During our data centre visit, we were told that back in '50s, the physicists would fill suitcases with punchcards and bicycle to where the current DC is and have them processed. Now data is flying at unfathomable rates to the building we're working out at.

The "stack"

Given we only had 5 days, a huge priority for me was to ensure that the Web Team at CERN had fully configured our domain and the continuous integration process so that we actually had a URL at the end of all this.

Thursday was also a good day to start merging all the content work that the wordsmiths of the team had been working on.

By 6pm on Thursday we had just that: a git push goes to CERN's CI process (using OpenShift), which builds a docker image, runs my build process and then connects to the service of the public facing URL (which if I'm allowed, I'll publish for Friday's post).

All the code will be in a public repo for your viewing pleasure (please try not to laugh or criticise too much - we're on a tight deadline!!!).

The code

The code stack is as follows:

  • Node for the backend
  • Backend: express for http serving
  • Backend: cheerio to capture proxied requests and massage into a 1990's consumable format (i.e. strip video, img, script, etc)
  • Backend: tap for (limited) tests
  • React for the front end
  • Client: react-draggable for the windows
  • Client: react-hotkeys for accelerator
  • Client: react-loadable for (limited) code splitting
  • Parcel for the build process
  • 11ty for the content site

In a way there's not a lot of 3rd party dependencies, whilst at the same time it's still 200mb of node_modules. In a way, this is akin to the libraries that the WorldWideWeb browser might depend on. I was writing Visual Basic 3.0 around the years the WorldWideWeb was being built, and to "ship" a program, you'd have to include a 3mb .dll library (which meant spanning across multiple floppy disks). So nothing changes, eh?!

It looks awful…which is great!

A primary goal is to replicate the user experience and the look and feel as closely as we can.

Mark Boulton and Brian Suda have been working hard at meticulously replicating the font and have even enlisted external help.

The results are superb and have brought the jaggies of the NeXT operating system to our nice modern rending engines.
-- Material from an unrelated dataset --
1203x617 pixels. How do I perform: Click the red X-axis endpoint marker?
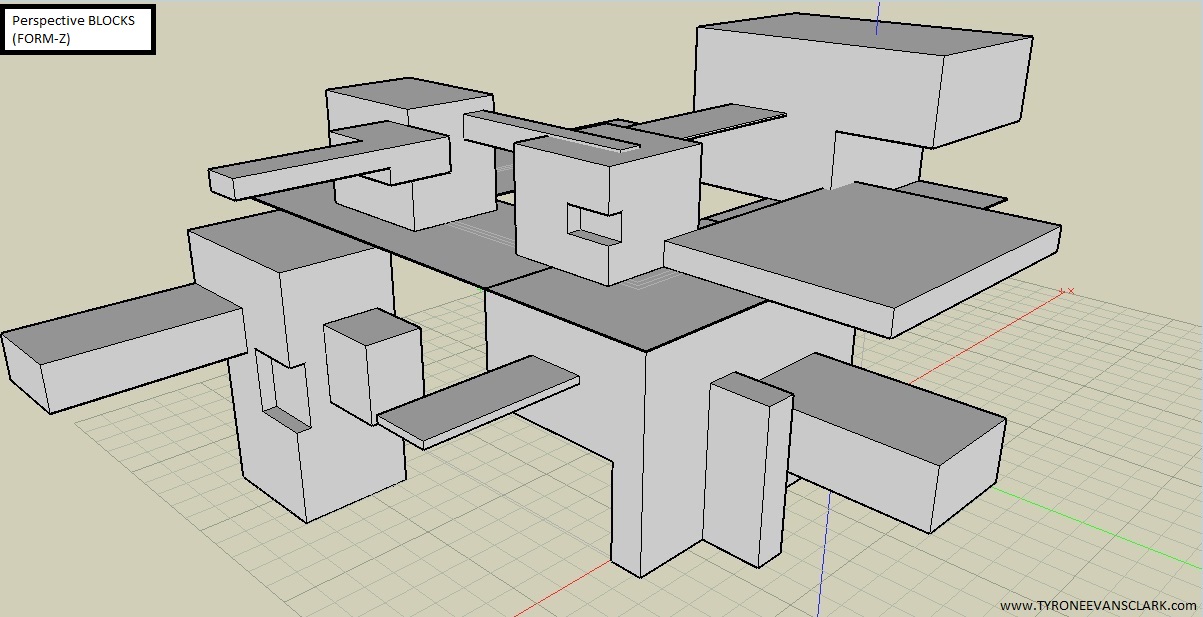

That combined with the interface patterns that Angela has done, I'm now able to wire the front end up to make it look really close:

Jaggies

I've also been working on a software system that makes the menu (relatively) simple to manage and wire up to modals and actions that are supposed to occur.

One day left to get the editable aspect done, and though at 4pm I wasn't too optimistic, when I closed my laptop at 1am I think it might be possible to pull off in the next 24 hours.

I'll close with this view of the DC from Tuesday. Note that the middle red pipe in the distance, that block was Europe's main connection point in the 90s taking a whopping 80% of all Europe's web traffic.